Why informative marketing is (actually) stupid

informative-marketing

Welcome to the information age. We are hungry for answers but inundated with data. We want knowledge that helps in our decision-making, but let’s be real here — sometimes we pay for what just feels right.

Have you ever made an impulse buy on Amazon simply because you wanted to and no one was there to stop you? You knew you didn’t need the 10-speed shoe polisher. It wasn’t in your budget but nonetheless, Amazon got paid.

Most small businesses like yours set out to market themselves with their go-to marketing message:

We’re the best! We have fantastic reviews! We have X number of years of experience in the industry!

While these statements may be true and desirable to your customers, informative marketing is not enough. The message itself, the audience it is presented to, or the way in which the message is presented, may not be what gets your customers in the door.

Here walks in “the irrational consumer.”

The Paradox of Choice

Back in 2013, the Atlantic published a timely article challenging the notion that consumers’ top priority is access to choice. 20th-century economists assumed that consumers want to be as informed as possible. The study’s psychologists posited, however, that in the information age, we have become fatigued by information and choice. The old paradox of choice has turned from the ultimate goal to a trap. We now have more choices than ever but struggling to know we’ve made the right choice. We are pressed to make more decisions than ever, and often we want to just go with what we like or what we know to save us the heartache of having taken a miscalculated risk.

The problem is that people don’t buy based on facts and figures, they buy on meaningful and sentiment-oriented factors like connection and engagement. The buyer may be rational at times, but is their rationality really in the driver’s seat?

How Your Customers Make the “Right Choice”

Have you ever invested in a stock, assuming the price would go up given its solid business practices and product offering, but the price dropped just because market sentiment shifted due to a seemingly unrelated event? This happens to many people. However, seasoned investors know that even if the stock’s underlying fundamentals are solid as steel, market sentiment often wins the day.

A great example of the case in the reverse – when Snapchat had its IPO back in 2017, it had no revenue or even a clear revenue plan but was valued at $24B in 2018. To investors, the tech giant’s IPO sounded like nonsense, but to marketers it was genius.

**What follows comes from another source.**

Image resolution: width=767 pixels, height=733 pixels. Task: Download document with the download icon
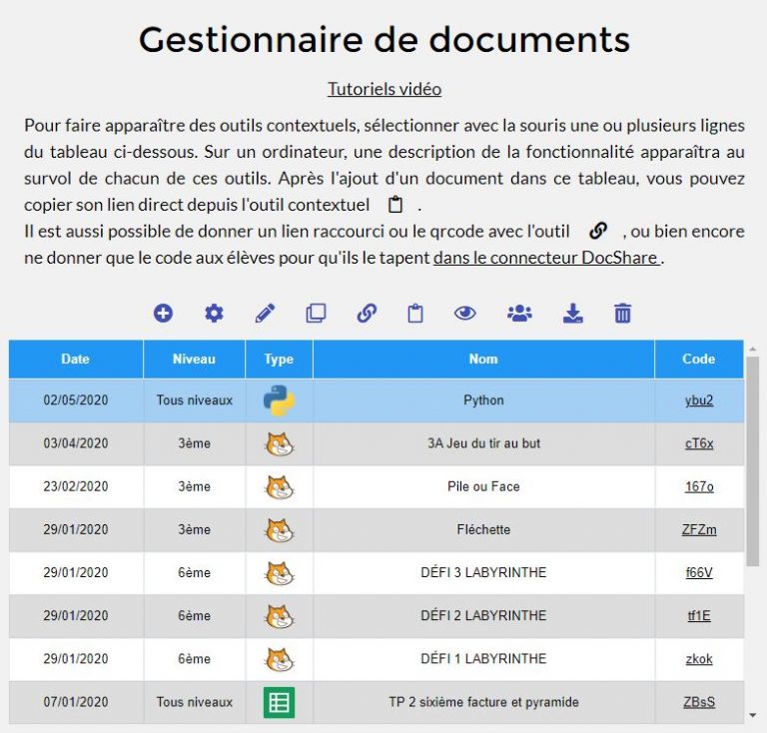(572, 314)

How You Decide is How They Decide

We have an even more personal example — think about the last time you bought a car. Of course, you looked at the specs: MPG, seating and trunk space, safety ratings, and so on, but that’s not what made you open your wallet for the down payment. There was something that you wanted, a desire or vision of your future self enjoying the vehicle. You liked the color, the smell of the leather interior, the fantasy of taking the engine at full speed.

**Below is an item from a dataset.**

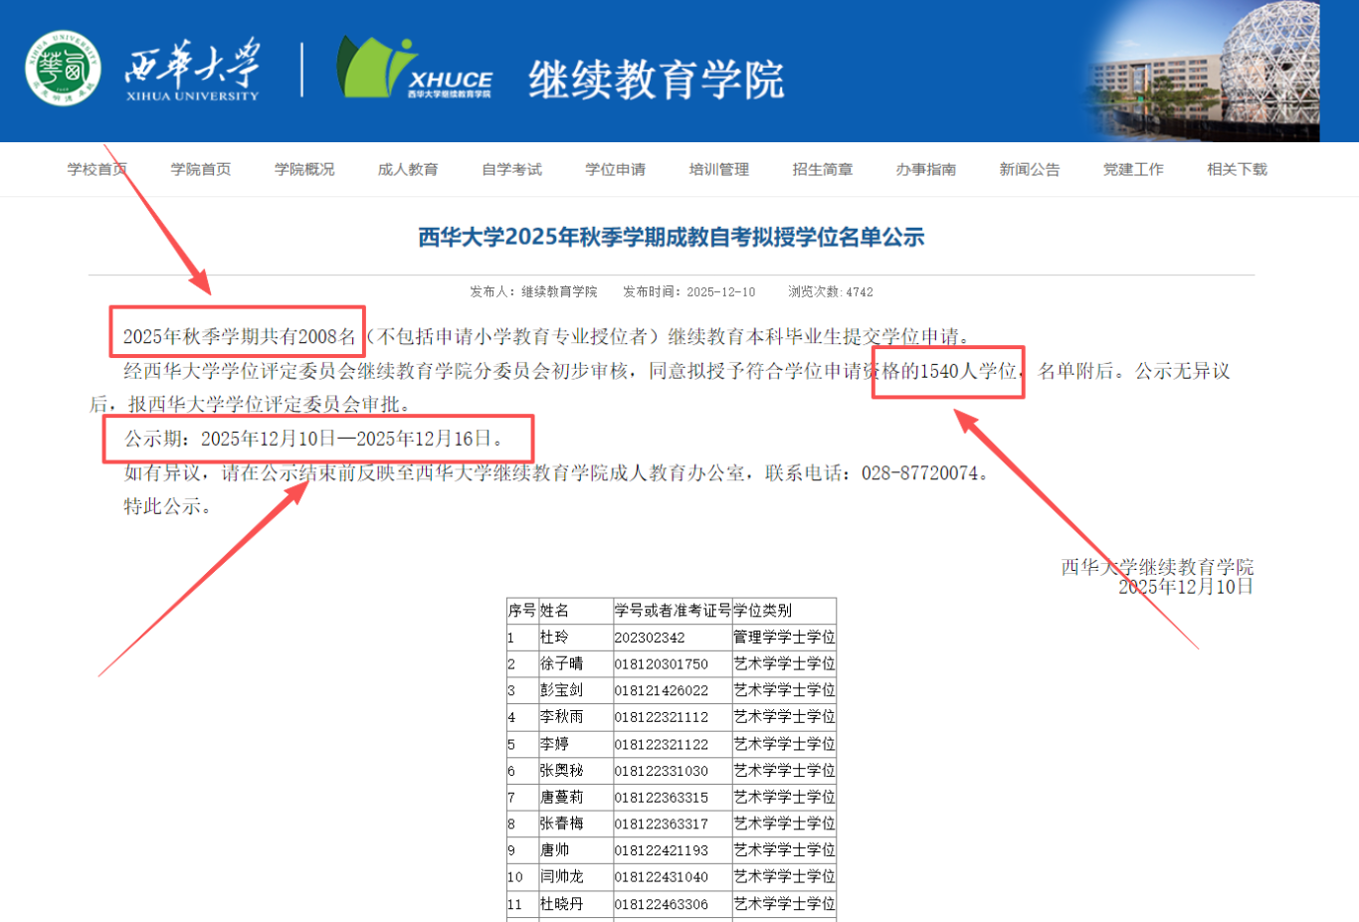
Task: Select 党建工作 in the top navigation
Action: coord(1132,169)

But, can you remember what got you to the dealership in the first place? Why did you choose that specific dealership? It was likely a marketer that helped you make that initial decision and they didn’t use informative marketing.

Effective marketing requires a highly personal touch with a compelling directed at a clearly identified target audience through intentional channels. Car dealerships have made it a science to find and allure buyers– and they do it well.

Many small and growing businesses believe they just need to get the message in front of more people and those people will care about and believe your message. In the information age, informative marketing is hardly the case for success.

What We Do Differently

At Hot Dog Marketing, we help our clients laser in on their ideal customers and the most effective messaging to optimize their marketing. Before spending a dime on ads or SEO, we do a thorough audit and walkthrough of who their customer is, where they spend their time digitally and physically, what their greatest desires are, and speak to them when, where, and how they want to be spoken to, even if they don’t know it.

Good marketing is interesting. Great marketing is unseen.